* _Working data_
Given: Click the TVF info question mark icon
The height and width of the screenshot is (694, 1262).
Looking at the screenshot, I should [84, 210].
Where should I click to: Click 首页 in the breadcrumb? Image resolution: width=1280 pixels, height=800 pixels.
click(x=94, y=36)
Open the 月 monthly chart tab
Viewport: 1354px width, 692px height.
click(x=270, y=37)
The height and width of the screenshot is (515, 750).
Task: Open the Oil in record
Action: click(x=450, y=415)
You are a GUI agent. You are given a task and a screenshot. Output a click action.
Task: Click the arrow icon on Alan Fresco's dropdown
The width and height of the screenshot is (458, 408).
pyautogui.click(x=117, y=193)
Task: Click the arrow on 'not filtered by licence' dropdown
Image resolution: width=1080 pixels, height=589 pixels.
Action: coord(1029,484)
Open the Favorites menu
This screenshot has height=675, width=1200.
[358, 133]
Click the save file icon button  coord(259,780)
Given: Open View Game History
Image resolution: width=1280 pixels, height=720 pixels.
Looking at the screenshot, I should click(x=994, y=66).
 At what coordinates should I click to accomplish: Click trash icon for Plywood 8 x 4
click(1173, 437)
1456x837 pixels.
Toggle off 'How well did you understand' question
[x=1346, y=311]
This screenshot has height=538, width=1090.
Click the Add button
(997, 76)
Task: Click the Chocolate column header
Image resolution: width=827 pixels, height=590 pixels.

* _Instructions for the task_
Starting from the line with "Click the Add button", write out every remaining line of the data above exactly, the final line included, and nothing before it.

* _Answer for this exercise_
Click the Add button
(997, 76)
Task: Click the Chocolate column header
Image resolution: width=827 pixels, height=590 pixels.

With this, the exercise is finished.